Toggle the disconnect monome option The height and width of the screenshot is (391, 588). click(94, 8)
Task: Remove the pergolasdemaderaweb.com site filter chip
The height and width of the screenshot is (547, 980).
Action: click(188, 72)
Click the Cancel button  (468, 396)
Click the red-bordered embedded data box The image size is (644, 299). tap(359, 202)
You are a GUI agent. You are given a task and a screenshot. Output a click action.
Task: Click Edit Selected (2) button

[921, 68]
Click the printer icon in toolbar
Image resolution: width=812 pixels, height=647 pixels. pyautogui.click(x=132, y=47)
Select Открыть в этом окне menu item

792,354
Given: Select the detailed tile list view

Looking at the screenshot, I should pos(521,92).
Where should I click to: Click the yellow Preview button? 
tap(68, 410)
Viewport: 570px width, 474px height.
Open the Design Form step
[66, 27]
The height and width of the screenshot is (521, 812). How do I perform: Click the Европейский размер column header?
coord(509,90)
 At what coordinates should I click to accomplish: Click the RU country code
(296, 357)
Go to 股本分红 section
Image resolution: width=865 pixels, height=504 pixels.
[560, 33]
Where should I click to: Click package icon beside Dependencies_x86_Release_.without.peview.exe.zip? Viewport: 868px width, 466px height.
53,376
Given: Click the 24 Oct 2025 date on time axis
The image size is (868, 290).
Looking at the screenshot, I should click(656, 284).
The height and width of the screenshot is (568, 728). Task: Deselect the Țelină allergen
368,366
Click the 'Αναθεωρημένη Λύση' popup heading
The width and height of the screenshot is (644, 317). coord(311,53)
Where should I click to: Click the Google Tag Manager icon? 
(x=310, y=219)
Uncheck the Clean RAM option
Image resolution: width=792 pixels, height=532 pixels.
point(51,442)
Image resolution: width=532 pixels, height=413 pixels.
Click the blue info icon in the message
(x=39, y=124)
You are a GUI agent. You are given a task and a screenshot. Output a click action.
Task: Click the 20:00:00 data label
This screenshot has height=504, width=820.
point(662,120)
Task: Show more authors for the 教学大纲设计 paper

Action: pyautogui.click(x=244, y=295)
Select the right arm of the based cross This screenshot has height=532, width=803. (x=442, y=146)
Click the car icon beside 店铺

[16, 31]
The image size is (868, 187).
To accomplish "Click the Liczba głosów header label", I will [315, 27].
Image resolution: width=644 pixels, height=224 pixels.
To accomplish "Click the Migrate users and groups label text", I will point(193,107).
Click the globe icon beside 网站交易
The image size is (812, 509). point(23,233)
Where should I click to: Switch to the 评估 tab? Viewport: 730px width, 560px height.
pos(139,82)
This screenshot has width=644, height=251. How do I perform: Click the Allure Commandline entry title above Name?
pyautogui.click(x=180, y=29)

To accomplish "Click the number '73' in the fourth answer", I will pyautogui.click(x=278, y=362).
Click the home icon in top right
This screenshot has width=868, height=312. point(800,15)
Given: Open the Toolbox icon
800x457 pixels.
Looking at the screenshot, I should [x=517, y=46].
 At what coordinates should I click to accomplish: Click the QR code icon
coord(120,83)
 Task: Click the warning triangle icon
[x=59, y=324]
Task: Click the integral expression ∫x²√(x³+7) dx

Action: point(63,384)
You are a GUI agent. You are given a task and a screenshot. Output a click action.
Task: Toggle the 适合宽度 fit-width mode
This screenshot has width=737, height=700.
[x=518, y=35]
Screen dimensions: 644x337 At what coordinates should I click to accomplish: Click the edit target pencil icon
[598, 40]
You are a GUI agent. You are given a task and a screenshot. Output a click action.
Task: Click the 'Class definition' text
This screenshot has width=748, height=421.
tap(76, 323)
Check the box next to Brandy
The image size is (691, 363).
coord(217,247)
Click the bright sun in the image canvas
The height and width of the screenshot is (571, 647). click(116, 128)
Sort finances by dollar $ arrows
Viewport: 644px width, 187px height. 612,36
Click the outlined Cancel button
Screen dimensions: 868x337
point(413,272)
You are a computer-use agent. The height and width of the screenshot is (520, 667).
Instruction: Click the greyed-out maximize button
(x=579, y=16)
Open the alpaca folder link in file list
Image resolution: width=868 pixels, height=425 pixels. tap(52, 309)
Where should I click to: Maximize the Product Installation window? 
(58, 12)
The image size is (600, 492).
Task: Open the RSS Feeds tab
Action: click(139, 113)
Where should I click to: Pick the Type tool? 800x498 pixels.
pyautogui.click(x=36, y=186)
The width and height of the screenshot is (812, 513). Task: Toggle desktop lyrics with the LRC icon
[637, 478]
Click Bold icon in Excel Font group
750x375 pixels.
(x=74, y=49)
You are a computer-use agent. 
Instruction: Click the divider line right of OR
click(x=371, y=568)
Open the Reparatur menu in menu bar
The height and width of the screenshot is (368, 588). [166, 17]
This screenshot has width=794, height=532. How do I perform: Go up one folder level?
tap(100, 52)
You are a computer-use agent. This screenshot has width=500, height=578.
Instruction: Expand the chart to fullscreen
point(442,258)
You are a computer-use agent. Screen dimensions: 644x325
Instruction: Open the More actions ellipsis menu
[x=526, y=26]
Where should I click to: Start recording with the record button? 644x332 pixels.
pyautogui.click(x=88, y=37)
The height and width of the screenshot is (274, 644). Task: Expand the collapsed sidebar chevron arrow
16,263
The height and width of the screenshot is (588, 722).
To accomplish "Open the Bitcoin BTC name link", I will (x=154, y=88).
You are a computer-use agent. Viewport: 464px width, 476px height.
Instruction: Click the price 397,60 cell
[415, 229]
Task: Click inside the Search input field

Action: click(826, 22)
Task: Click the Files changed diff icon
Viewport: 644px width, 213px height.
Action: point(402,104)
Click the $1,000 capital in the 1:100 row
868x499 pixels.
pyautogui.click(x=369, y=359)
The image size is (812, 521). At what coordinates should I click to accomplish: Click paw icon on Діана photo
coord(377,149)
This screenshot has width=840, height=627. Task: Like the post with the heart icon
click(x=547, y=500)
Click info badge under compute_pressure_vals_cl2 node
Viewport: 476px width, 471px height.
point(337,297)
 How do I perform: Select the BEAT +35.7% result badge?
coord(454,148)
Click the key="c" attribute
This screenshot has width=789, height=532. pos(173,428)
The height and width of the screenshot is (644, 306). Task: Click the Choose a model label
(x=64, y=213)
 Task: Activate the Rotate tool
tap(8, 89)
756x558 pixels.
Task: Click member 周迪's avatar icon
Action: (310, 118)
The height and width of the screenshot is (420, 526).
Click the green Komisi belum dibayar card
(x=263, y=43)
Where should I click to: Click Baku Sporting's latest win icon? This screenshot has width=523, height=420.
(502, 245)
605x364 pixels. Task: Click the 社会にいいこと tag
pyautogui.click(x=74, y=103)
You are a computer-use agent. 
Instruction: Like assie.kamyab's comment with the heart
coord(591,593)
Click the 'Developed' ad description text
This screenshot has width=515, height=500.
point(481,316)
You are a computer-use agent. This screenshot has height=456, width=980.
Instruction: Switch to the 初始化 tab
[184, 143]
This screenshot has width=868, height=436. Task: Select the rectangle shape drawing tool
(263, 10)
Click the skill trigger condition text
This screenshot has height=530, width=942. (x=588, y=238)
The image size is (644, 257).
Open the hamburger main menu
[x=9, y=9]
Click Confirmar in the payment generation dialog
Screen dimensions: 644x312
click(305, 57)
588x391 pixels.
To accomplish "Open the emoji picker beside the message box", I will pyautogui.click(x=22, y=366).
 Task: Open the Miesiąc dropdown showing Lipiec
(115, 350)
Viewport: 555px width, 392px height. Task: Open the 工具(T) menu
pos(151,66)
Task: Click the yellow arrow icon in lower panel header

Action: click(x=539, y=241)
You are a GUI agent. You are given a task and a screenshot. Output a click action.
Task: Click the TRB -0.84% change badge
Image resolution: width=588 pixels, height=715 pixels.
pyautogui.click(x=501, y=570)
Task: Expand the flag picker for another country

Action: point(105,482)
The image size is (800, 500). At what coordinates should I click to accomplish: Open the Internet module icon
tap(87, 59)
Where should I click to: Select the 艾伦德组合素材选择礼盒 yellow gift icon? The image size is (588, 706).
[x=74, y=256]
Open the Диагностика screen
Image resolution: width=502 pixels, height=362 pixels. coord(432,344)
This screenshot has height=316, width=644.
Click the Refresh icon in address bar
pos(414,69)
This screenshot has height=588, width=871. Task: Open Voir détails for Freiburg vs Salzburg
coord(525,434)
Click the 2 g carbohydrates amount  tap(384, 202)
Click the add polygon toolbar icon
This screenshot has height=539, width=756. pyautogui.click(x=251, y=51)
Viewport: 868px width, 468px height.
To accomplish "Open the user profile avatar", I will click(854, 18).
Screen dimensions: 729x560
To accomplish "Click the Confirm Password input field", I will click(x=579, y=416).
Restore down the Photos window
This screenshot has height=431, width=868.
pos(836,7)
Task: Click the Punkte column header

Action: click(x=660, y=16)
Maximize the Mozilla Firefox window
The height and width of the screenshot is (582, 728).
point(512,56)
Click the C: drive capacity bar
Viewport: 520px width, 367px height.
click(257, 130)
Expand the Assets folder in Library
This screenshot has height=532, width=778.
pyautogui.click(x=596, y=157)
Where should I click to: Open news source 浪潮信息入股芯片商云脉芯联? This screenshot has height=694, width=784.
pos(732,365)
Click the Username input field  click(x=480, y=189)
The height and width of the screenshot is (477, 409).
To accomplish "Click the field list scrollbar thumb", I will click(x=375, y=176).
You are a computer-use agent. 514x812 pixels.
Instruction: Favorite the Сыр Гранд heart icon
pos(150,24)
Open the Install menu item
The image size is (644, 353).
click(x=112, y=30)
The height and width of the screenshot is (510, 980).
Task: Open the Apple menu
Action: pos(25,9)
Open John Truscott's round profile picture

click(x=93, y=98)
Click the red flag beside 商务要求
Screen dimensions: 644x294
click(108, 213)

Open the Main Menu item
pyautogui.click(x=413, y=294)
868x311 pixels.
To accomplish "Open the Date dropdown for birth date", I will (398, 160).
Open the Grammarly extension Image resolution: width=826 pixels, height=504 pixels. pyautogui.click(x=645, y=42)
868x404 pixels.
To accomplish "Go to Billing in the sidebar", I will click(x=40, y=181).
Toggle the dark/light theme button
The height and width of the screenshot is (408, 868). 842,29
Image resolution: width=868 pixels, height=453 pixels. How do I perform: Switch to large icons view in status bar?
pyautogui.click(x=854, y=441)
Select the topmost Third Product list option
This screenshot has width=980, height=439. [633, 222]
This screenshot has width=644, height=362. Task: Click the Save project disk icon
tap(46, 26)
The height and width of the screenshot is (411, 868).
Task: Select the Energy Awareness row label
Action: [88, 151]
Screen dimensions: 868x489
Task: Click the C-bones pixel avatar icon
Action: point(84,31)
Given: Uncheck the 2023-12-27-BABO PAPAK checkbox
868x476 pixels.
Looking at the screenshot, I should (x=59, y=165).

Activity: An exact repeat of the lines from the one containing "Image resolution: width=868 pixels, height=453" through the final line of the entries is the whole answer.

Task result:
Image resolution: width=868 pixels, height=453 pixels. How do I perform: Switch to large icons view in status bar?
pyautogui.click(x=854, y=441)
Select the topmost Third Product list option
This screenshot has width=980, height=439. [633, 222]
This screenshot has width=644, height=362. Task: Click the Save project disk icon
tap(46, 26)
The height and width of the screenshot is (411, 868).
Task: Select the Energy Awareness row label
Action: [88, 151]
Screen dimensions: 868x489
Task: Click the C-bones pixel avatar icon
Action: point(84,31)
Given: Uncheck the 2023-12-27-BABO PAPAK checkbox
868x476 pixels.
Looking at the screenshot, I should (x=59, y=165).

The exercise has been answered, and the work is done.